LFM2-700M-GRPO-NuminaMath-10K-GGUF
GGUF quantized versions of LFM2-700M-GRPO-NuminaMath-10K for efficient CPU and mixed CPU/GPU inference.
Model Overview
This is a quantized version of LFM2-700M-GRPO-NuminaMath-10K, a 700M parameter model fine-tuned using Group Relative Policy Optimization (GRPO) on the NuminaMath-CoT dataset for mathematical reasoning tasks.
Key Features
- Mathematical Reasoning: Optimized for step-by-step math problem solving
- GRPO Training: Uses reinforcement learning with verifiable rewards
- Efficient Inference: Quantized for fast CPU/GPU inference
- Wide Compatibility: Works with Ollama, llama.cpp, LM Studio, and more
Available Quantizations
| Quantization | File | Size | Description |
|---|---|---|---|
| Q4_K_M | lfm2-700m-grpo-numina-10k-q4_k_m.gguf |
~40% of original | Best balance of quality and size |
Quick Start
Using Ollama
# Pull and run directly from HuggingFace
ollama pull hf.co/ermiaazarkhalili/LFM2-700M-GRPO-NuminaMath-10K-GGUF:Q4_K_M
ollama run hf.co/ermiaazarkhalili/LFM2-700M-GRPO-NuminaMath-10K-GGUF:Q4_K_M "Solve step by step: What is 15% of 80?"

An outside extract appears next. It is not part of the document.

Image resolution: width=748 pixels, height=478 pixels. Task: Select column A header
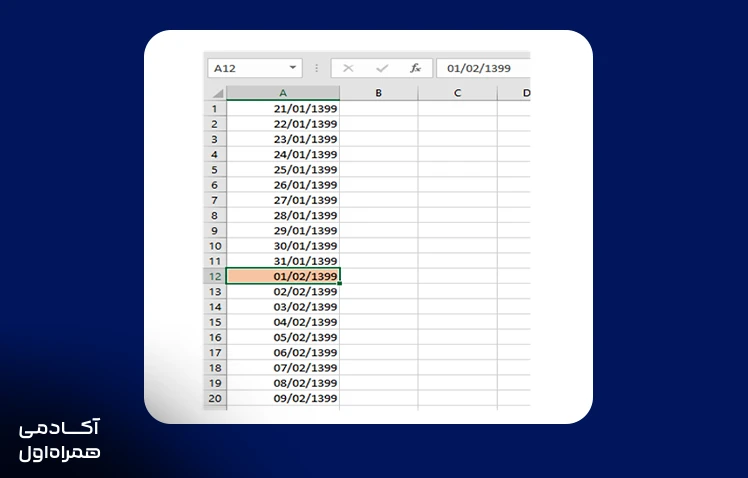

Alternative: Create Custom Modelfile
# Download the GGUF file first
huggingface-cli download ermiaazarkhalili/LFM2-700M-GRPO-NuminaMath-10K-GGUF \
lfm2-700m-grpo-numina-10k-q4_k_m.gguf --local-dir ./models
# Create Modelfile with custom system prompt
cat > Modelfile << 'EOF'
FROM ./models/lfm2-700m-grpo-numina-10k-q4_k_m.gguf
SYSTEM "You are a helpful math tutor. When given a math problem, solve it step by step, showing your reasoning clearly. Always verify your final answer."
PARAMETER temperature 0.7
PARAMETER top_p 0.9
EOF
# Create and run the model
ollama create lfm2-700m-grpo-numina-10k -f Modelfile
ollama run lfm2-700m-grpo-numina-10k
Using llama.cpp
# Download the GGUF file
huggingface-cli download ermiaazarkhalili/LFM2-700M-GRPO-NuminaMath-10K-GGUF \
lfm2-700m-grpo-numina-10k-q4_k_m.gguf --local-dir ./models
# Run inference
./llama-cli -m ./models/lfm2-700m-grpo-numina-10k-q4_k_m.gguf \
-p "Solve step by step: If a train travels at 60 mph for 2.5 hours, how far does it travel?" \
-n 256
# Or start a server
./llama-server -m ./models/lfm2-700m-grpo-numina-10k-q4_k_m.gguf \
--host 0.0.0.0 --port 8080
Using llama-cpp-python
from llama_cpp import Llama
# Load the model
llm = Llama(
model_path="./models/lfm2-700m-grpo-numina-10k-q4_k_m.gguf",
n_ctx=2048,
n_gpu_layers=-1 # Use all GPU layers if available
)
# Generate response
prompt = '''Solve step by step:
A store has a 25% off sale. If an item originally costs $80, what is the sale price?
Solution:'''
output = llm(
prompt,
max_tokens=256,
temperature=0.7,
top_p=0.9,
echo=False
)
print(output['choices'][0]['text'])
Using LM Studio
- Download the GGUF file from this repository
- Open LM Studio and navigate to the Models tab
- Click "Import Model" and select the downloaded GGUF file
- Load the model and start chatting about math problems!
Example Prompts
Here are some example prompts that work well with this model:
Solve step by step: What is 23 × 17?
Solve step by step: A rectangle has a length of 12 cm and a width of 8 cm. What is its area and perimeter?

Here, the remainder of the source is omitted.